Wow, this was so delicious. Next time just let the white cook for a tad longer by spooning oil onto it for another 30-60 seconds. Very oily, but so good!
First time cooking salmon, first time opening that fiery broiler drawer. It turned out pretty good. I think I might have added too much oil to the cast iron skillet, and I was scared it would spray everywhere in the broiler so I had to pour some of it in the sink.
Also I needed to leave it in the broiler for the full 3 minutes, I took it out and the thermometer said it was warm enough, but the fillets were definitely not cooked enough. I wonder if that was operator error, maybe I didn’t put it in the thickest part? Wanted to err on the side of underdone, so at least I could put them back in if needed, but next time I’ll leave them in for a tad longer.

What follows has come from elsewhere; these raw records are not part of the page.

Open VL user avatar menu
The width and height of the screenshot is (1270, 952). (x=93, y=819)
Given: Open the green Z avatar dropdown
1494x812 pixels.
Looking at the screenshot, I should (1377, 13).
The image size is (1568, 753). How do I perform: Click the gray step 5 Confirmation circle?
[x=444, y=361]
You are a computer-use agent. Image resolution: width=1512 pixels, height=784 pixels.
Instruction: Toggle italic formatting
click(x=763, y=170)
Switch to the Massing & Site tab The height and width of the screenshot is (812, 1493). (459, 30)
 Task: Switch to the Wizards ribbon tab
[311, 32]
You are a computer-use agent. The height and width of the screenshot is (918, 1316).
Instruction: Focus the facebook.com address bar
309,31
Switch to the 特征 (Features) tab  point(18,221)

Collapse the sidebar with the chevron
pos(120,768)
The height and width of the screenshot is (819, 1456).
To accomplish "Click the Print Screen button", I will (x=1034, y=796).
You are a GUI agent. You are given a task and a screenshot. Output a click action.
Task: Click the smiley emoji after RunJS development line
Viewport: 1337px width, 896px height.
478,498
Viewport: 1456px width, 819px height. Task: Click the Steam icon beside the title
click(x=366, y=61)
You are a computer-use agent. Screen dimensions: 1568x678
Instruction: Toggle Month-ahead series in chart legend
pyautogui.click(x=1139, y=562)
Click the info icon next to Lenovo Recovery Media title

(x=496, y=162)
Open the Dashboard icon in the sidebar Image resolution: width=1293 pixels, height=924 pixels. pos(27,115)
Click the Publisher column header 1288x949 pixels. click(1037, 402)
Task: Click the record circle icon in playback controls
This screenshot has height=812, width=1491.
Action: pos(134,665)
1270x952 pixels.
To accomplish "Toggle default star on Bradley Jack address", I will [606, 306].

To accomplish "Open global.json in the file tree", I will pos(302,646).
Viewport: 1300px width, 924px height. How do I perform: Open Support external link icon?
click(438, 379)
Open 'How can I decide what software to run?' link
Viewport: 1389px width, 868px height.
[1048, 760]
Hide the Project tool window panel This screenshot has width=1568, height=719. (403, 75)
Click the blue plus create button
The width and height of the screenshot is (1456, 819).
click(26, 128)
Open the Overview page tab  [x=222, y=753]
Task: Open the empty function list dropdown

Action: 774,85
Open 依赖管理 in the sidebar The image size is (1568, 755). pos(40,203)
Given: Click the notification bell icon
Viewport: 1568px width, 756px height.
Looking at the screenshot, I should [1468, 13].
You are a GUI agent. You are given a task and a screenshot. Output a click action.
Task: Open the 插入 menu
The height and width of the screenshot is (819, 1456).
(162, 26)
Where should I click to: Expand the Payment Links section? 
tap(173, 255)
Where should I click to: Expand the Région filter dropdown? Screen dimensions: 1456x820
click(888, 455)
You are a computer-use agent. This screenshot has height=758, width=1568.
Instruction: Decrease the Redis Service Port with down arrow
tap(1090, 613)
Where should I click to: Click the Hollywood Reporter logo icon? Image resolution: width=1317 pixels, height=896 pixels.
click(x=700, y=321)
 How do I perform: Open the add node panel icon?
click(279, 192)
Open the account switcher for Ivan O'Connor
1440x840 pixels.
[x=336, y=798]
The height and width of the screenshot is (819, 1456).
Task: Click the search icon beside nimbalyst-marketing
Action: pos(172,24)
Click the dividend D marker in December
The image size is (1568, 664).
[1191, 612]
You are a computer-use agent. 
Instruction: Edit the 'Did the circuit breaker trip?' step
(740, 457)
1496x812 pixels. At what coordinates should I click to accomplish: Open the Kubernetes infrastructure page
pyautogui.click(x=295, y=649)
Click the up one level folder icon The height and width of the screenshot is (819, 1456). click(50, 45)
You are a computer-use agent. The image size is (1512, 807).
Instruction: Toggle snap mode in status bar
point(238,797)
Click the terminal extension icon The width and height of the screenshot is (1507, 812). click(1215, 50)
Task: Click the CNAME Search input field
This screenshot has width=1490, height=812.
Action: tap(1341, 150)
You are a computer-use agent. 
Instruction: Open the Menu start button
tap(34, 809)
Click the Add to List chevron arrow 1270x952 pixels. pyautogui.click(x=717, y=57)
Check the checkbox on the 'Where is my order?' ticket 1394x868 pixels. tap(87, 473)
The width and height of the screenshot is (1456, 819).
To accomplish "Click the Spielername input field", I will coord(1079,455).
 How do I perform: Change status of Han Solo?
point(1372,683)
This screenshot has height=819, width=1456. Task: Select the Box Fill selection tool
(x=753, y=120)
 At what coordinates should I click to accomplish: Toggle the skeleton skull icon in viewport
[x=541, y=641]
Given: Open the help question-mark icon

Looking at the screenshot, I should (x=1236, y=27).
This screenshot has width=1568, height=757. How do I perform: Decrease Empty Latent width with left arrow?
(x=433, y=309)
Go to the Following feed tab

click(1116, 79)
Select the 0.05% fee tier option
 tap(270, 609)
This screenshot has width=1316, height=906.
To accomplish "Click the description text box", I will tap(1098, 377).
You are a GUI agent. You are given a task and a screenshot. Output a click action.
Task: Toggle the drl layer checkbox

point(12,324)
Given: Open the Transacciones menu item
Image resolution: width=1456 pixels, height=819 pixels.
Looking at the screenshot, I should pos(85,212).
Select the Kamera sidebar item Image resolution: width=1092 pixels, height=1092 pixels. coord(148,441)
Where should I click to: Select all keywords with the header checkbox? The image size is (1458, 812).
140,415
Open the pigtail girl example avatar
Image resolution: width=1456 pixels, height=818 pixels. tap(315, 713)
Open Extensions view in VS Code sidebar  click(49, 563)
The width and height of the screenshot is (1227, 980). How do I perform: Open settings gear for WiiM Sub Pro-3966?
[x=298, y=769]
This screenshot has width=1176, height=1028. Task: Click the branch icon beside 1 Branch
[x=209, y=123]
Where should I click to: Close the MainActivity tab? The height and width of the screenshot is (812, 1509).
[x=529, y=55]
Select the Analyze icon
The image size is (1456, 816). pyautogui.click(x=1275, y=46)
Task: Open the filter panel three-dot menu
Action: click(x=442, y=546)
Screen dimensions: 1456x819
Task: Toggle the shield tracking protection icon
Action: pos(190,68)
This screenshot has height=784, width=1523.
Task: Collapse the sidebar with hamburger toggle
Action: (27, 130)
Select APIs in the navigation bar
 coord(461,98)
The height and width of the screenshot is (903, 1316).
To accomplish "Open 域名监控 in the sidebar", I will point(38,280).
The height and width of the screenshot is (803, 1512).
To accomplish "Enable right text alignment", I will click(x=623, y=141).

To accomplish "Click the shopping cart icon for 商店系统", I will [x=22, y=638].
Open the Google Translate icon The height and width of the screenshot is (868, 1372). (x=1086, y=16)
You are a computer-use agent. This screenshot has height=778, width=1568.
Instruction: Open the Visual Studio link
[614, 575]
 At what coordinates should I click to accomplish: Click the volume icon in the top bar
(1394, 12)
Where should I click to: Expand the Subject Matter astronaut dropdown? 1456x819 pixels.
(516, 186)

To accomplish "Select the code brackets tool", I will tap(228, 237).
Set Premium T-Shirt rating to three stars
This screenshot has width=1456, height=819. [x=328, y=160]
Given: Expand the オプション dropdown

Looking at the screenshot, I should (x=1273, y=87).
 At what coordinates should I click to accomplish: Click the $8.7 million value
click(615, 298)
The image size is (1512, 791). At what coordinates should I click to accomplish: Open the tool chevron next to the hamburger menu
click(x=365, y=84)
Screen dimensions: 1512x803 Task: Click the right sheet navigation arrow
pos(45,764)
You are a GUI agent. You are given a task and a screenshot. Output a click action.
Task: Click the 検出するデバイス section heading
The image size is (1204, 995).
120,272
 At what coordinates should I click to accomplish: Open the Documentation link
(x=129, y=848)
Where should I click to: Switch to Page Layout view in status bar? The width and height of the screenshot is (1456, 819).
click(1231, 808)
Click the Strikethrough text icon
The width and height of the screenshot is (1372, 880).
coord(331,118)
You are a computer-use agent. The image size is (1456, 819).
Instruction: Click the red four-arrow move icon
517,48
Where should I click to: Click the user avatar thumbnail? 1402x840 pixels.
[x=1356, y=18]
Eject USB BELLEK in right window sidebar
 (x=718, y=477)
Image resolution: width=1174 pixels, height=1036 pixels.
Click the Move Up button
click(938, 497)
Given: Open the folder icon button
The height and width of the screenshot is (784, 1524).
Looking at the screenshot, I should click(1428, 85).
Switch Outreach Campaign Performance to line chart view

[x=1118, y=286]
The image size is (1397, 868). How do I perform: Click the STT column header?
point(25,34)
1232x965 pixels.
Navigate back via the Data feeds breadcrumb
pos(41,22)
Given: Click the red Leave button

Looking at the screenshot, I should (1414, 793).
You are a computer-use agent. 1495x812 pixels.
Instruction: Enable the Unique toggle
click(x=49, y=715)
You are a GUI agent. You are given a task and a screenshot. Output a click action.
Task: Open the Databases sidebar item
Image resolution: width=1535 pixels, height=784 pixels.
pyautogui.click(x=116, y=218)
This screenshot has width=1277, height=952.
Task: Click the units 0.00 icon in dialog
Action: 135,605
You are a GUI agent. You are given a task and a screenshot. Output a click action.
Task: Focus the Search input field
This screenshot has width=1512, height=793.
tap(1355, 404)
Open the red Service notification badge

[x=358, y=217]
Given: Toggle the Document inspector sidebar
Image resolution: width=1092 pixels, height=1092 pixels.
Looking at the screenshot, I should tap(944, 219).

Anyways, would definitely make again. It was very fast. And making compound butter is fun and seems fancy! I made one with some leftover parsley, lemon zest and a bit of salt and it was delicious!
This turned out pretty well, but I was missing one ingredient and I think I’d change another to really make it extra delicious. I forgot to buy half and half, so I had to substitute full fat yogurt. I love sage, so I think next time I’ll try this recipe with sage instead of rosemary (but the rosemary was delicious nonetheless.
This recipe is also very easy, one pot, comes together very quickly!
Yum, this was delicious! Very hands off too, except for a bit of chopping. Followed the recipe exactly (including toasting and grinding the cumin, which didn’t take too long), hands down would make again.